Member # 37556
| Posted: 9:31 PM, August 13th (Tuesday), 2013|
So the sale of the marital home fell through today and stbx emailed me "Sorry to cause you so much stress." Probably the only apology he will ever give me.
It triggered intense reconciliation fantasies. I thought I was getting to acceptance of the divorce. but a few kinds words in an email and I am a mess. I had a very strong memory this evening of being in our old house in the evening with my two step-daughters, after dinner and they were doing homework. It was a memory of how peaceful and loving our home once was.
Me BS 55
Him WS 53
Married 10 years together 13
DDay October 11, 2012
Posts: 134 | Registered: Nov 2012 | From: Brooklyn, NY
Member # 4956
| Posted: 10:10 PM, August 13th (Tuesday), 2013|
BS/60s WS/60s Divorcing and not soon enough~!
Its nice to be important, but its more important to be nice...
Posts: 3165 | Registered: Jul 2004 | From: somewhere over the rainbow
Member # 35229
| Posted: 10:16 PM, August 13th (Tuesday), 2013|
The death of hope was one of the hardest and most painful aspects of this whole thing for me.
When it happened it was agony. I'm wincing at the memory of it now.
It is far easier when they are being monsters.

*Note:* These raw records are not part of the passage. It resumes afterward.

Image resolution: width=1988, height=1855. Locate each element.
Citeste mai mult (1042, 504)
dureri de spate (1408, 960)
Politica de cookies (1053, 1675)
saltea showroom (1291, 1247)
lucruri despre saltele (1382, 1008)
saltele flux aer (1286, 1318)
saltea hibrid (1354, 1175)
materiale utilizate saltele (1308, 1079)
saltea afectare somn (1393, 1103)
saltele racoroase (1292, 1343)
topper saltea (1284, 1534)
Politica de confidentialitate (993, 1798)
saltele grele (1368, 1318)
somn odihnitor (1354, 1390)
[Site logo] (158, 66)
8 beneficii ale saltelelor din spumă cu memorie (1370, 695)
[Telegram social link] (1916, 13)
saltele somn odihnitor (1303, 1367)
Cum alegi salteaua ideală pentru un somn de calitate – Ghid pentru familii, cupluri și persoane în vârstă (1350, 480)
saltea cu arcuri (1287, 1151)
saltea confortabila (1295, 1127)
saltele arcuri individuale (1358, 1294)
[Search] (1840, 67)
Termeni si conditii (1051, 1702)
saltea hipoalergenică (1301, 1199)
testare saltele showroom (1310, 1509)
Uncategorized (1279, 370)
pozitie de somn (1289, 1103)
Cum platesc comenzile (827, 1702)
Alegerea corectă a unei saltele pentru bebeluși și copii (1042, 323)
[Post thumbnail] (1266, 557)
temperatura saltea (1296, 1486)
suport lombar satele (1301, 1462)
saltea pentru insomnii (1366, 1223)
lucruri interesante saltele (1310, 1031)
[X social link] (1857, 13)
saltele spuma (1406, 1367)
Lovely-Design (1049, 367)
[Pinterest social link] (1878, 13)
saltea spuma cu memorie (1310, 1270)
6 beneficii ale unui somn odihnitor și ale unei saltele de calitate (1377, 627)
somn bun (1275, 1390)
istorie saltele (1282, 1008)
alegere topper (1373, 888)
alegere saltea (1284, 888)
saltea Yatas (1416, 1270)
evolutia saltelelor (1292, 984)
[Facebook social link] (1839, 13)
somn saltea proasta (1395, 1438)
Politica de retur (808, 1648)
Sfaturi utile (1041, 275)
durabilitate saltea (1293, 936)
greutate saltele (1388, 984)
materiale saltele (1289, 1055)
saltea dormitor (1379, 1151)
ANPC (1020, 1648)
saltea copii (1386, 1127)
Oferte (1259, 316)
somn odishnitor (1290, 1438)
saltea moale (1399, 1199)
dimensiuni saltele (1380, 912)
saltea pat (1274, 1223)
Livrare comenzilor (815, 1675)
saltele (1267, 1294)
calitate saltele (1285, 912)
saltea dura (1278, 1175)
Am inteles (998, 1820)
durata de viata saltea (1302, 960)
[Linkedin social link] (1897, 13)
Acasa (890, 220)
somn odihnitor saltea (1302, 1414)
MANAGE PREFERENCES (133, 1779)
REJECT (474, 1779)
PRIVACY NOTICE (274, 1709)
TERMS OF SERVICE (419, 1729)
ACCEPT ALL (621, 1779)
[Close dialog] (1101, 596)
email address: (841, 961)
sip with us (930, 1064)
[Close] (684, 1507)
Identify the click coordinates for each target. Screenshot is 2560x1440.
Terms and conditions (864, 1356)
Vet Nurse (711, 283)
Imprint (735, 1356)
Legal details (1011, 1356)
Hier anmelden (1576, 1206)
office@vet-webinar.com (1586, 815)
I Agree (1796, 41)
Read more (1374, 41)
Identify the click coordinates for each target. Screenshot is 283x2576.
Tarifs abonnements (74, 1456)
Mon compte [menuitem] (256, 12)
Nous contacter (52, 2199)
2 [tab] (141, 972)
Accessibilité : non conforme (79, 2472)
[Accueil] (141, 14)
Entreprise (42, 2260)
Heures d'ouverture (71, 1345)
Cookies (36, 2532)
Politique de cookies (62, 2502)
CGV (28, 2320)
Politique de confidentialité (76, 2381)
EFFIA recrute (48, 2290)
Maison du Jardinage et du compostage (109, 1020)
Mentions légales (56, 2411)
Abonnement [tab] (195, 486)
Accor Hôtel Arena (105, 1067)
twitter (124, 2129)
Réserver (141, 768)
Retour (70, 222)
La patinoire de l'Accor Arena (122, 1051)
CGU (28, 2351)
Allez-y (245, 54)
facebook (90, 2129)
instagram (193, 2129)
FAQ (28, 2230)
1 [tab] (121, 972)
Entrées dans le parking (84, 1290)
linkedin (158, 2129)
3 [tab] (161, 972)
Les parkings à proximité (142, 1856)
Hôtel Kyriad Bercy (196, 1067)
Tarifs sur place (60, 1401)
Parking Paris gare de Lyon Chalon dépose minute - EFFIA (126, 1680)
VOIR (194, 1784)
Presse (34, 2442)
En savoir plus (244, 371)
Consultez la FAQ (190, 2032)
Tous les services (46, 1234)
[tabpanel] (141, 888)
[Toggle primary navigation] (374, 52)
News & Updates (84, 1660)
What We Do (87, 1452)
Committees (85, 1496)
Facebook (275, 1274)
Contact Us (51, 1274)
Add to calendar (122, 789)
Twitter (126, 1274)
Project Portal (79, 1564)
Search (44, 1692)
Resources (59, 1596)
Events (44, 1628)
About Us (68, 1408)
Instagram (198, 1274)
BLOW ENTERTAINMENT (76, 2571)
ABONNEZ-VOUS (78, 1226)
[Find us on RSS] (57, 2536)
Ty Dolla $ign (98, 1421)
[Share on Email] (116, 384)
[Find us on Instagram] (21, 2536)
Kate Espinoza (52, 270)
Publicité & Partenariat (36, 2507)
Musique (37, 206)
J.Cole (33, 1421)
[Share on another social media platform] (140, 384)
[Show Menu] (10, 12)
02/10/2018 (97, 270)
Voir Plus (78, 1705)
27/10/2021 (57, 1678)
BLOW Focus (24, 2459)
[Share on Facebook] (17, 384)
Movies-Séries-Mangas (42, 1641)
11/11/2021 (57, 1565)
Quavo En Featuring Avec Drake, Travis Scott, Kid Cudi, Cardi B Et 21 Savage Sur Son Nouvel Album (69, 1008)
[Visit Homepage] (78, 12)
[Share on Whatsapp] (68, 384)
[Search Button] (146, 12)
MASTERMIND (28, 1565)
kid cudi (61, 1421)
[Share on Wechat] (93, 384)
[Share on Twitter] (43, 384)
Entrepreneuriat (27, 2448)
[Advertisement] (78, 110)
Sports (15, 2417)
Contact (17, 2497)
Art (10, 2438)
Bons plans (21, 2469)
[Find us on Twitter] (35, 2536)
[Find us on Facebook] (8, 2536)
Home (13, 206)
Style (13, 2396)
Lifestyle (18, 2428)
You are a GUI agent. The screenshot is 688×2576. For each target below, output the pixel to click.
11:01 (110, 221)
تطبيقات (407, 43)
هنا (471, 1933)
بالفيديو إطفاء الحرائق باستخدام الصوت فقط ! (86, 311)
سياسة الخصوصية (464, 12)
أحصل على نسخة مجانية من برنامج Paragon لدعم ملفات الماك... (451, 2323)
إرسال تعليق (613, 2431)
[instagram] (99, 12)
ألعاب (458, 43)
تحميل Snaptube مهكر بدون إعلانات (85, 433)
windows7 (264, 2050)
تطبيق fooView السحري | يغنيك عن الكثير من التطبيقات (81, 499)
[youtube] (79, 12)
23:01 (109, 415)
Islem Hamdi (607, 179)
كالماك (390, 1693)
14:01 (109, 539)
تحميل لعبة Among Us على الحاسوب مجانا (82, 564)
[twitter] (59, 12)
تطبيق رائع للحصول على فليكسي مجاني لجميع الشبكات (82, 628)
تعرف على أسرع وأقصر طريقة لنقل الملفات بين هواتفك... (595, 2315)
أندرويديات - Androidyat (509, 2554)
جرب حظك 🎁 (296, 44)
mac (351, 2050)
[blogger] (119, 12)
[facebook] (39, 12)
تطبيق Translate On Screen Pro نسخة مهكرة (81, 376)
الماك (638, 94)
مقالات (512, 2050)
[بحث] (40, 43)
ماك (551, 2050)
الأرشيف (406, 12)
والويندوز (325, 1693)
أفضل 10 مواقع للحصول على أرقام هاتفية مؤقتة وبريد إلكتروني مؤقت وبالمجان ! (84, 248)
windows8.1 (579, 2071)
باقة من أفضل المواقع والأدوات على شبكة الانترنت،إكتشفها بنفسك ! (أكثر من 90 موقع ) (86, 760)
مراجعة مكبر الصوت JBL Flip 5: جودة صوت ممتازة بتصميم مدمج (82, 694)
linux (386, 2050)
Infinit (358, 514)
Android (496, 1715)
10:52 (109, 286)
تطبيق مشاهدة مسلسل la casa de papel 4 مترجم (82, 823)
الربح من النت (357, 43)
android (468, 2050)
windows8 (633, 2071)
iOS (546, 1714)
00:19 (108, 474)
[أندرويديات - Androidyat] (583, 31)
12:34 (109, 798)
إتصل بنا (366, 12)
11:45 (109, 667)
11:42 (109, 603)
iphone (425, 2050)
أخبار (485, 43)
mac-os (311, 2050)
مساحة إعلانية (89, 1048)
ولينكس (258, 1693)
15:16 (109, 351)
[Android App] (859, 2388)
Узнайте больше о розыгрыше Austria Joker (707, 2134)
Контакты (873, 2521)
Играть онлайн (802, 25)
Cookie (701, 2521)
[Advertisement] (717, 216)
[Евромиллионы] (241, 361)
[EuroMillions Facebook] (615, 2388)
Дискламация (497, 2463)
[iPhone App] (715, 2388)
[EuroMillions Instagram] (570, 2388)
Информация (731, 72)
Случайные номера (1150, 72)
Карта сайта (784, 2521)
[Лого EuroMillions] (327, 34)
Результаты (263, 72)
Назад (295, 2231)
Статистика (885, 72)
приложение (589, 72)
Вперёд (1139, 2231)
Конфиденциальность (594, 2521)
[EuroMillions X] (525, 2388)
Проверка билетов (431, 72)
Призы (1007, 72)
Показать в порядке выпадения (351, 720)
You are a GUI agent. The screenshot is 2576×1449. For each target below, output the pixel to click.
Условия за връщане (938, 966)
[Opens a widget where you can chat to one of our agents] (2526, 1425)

I'm so sorry you are hurting. I hate the dips on this damned rollercoaster. An upswing is coming soon.
I may have reached a point where I'd piss on him if he was on fire.... eventually!!
Posts: 6000 | Registered: Apr 2012 | From: Australia
Member # 33226
| Posted: 10:24 PM, August 13th (Tuesday), 2013|
Oh, honey. I'm so sorry the sale fell through. Hoping you are soon entertaining even better offers.
You can call me NIK
And never grow a wishbone, daughter, where your backbone ought to be.
― Sarah McMane
Posts: 40181 | Registered: Aug 2011
Member # 39051
| Posted: 10:31 PM, August 13th (Tuesday), 2013|
I'm so very sorry you are experiencing this.
I have no words of wisdom, but truly feel your heartbreak.
2DD's 15 months at start
Together 10 years, M 9
OW 22 CW, 2kids by 2 men & youngest less than 1 when affair started.
Dday 1 8/16/12 "just texting"
TT, gaslighting, denial; was always PA; he left me for her. Divorced 8/11/15
Posts: 215 | Registered: Apr 2013 | From: Free!!!
Member # 32554
| Posted: 11:09 PM, August 13th (Tuesday), 2013|
Me = BS
Him = EX-d out (abusive troglodyte NPD SA)
3 tween-aged kids
Together 20 years
D-Day: Memorial Weekend 2011
2013 - DIVORCED!
Posts: 10722 | Registered: Jun 2011 | From: USA
Member # 31528
| Posted: 11:21 PM, August 13th (Tuesday), 2013|
I'm so sorry.
Posts: 50396 | Registered: Mar 2011
Member # 20150
| Posted: 8:22 AM, August 14th (Wednesday), 2013|
(((abigail))) Your DDay is very recent I see. So easy to slip into the "bargaining" phase of grieving at this point.
It's intensely painful to let go of 'what was' and face what is to be.
You will get there eventually and find out things about yourself you never dreamed of.
Big huge hugs.
DDay: June 15, 2008
Mistakenly married Mr. Superfreak
20 years of OWs, WTF?
Divorced Dec 26, 2011
"Life is a shipwreck, but we must not forget
to sing in the lifeboats". -- Voltaire
Posts: 20636 | Registered: Jul 2008 | From: Canada
Member # 22722
| Posted: 10:27 AM, August 14th (Wednesday), 2013|
It triggered intense reconciliation fantasies
Oh I can totally relate to this. Any little crumb I got from him would just wreck me.
Of course you know you are worth so much more than what little drips and dregs he teases you with.
One day at a time. Just deal with today. Yesterday is gone and tomorrow isn't here yet.
FBW then 46, XWHNPDPAFTG the destroyer of my entire life. D-Day 1 '99, D-Day 2,3,4,5,6... '09-'11, D '15. I fell apart. I put myself back together. Forgiveness isn't required. I'm happy and healthy now, and MY new life is good.